* _TASKS TO COMPLETE_
A. According to the course syllabus, what is the most important prerequisite?
B. Continue the course syllabus from where it stops.
====== EXCERPT PROVIDED
ECS 172 Syllabus, Winter 2022
(Subject to change, due to Covid-19.)
Instructors:
Contents (somewhat long, but VITAL):
-
Gain skill in the major methods of recommender systems, a branch
of machine learning (ML).
-
Acquire or deepen a practical understanding of basic ML methods.
-
Acquire or deepen a practical understanding of dealing with real
data, both in terms of modeling and in data wrangling.
-
A calculus-based probability course, e.g. ECS 132, STA 131A or STA 130A;
linear algebra; coding skills as in ECS 36B or 32C.
- Prior knowledge of R is NOT required, but you are expected to learn
it on your own, e.g. from my
fasteR site.
- Prior knowledge of ML is NOT required. If you do have such
background, you should find that your insight is enhanced by this
course.
- Good mathematical intuition is the most important prerequisite.
Instructor's notes. Will be available
here.
Lecture periods, MW, 9:00-9:50, Hoagland 168, F 10-11 Wellman 212:
- Lecture, from the textbook. You must bring the book to class,
in e-format if you wish, but preferably hard copy so you can easily
annotate.
- During lecture, I will often make impromptu examples not in the
book, and impromptu explanatory remarks. Often these will be in
response to student questions. These examples and remarks will often
be the subject of exam questions.
============
====== INFORMATION
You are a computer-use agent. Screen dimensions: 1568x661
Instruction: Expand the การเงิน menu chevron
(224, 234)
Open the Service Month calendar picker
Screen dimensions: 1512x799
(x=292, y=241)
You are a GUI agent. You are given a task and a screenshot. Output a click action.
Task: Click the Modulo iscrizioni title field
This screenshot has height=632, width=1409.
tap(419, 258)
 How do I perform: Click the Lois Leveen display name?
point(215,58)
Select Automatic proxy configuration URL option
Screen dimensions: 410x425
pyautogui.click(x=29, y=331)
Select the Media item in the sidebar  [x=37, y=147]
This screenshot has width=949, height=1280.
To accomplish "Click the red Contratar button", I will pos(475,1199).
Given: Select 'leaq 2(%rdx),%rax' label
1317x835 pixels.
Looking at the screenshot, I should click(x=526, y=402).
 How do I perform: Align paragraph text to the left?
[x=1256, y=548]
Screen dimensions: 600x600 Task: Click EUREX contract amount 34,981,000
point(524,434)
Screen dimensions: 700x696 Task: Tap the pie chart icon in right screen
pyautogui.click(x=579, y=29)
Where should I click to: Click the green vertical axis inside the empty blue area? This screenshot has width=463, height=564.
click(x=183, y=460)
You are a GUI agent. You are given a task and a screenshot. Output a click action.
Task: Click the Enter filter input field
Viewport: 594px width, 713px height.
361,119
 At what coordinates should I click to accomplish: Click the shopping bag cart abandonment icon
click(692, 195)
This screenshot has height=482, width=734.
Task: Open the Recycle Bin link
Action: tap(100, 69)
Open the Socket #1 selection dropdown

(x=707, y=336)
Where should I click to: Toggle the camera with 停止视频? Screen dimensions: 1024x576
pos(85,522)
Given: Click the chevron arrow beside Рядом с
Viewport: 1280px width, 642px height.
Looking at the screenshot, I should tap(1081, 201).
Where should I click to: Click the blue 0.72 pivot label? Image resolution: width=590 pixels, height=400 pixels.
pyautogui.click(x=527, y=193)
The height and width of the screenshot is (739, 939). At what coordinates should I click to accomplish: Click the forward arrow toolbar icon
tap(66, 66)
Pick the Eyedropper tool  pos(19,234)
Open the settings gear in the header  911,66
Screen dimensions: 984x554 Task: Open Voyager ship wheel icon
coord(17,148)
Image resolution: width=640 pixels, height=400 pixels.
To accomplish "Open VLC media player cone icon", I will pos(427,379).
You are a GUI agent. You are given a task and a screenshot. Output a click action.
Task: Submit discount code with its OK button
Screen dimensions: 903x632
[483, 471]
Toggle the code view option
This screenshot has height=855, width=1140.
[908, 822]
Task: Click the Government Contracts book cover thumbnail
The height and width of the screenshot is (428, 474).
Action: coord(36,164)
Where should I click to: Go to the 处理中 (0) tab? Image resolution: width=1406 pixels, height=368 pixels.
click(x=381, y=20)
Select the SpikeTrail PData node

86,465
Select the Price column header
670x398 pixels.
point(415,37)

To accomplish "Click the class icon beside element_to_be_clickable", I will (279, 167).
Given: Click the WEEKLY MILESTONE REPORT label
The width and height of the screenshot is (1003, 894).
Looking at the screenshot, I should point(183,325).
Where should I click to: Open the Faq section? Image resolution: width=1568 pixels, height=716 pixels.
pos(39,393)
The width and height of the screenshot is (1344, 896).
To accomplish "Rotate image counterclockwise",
============
* _ANSWER SET_
A. Good mathematical intuition.

B.
- If you take the view that "the professor just lectures out of
the book, so one need not go to class," you will find that you are
incorrect and your exam performance will suffer.
- Please do not hesitate to ask questions in lecture!
Discussion sections, M 10-10:50, Kerr 212:
- Led by TA.
-
There will be a quiz almost every week.
- Occasional mini-lectures by the TA.
NOTE: For now, and likely throughout the quarter, the TA will
swap time slots with me on Fridays. I will lecture in the 10 a.m. slot, and
the TA wlll conduct the discussion section at 9 a.m.
You will rely quite heavily on your homework groups for homework, the
term project and the group quiz. Get to know them well!
-
Group size must be 3 or 4. If you wish to form your own group, let the
TA know during Week 1 of class. Otherwise the TA will assign you
to a group.
- Group work should be collaborative, not "You do Problem 1, I'll do
Problem 2 etc."
- Within a group, there may be differing levels of math or coding
skill, so not everyone might contribute equally. But everyone must do
their part.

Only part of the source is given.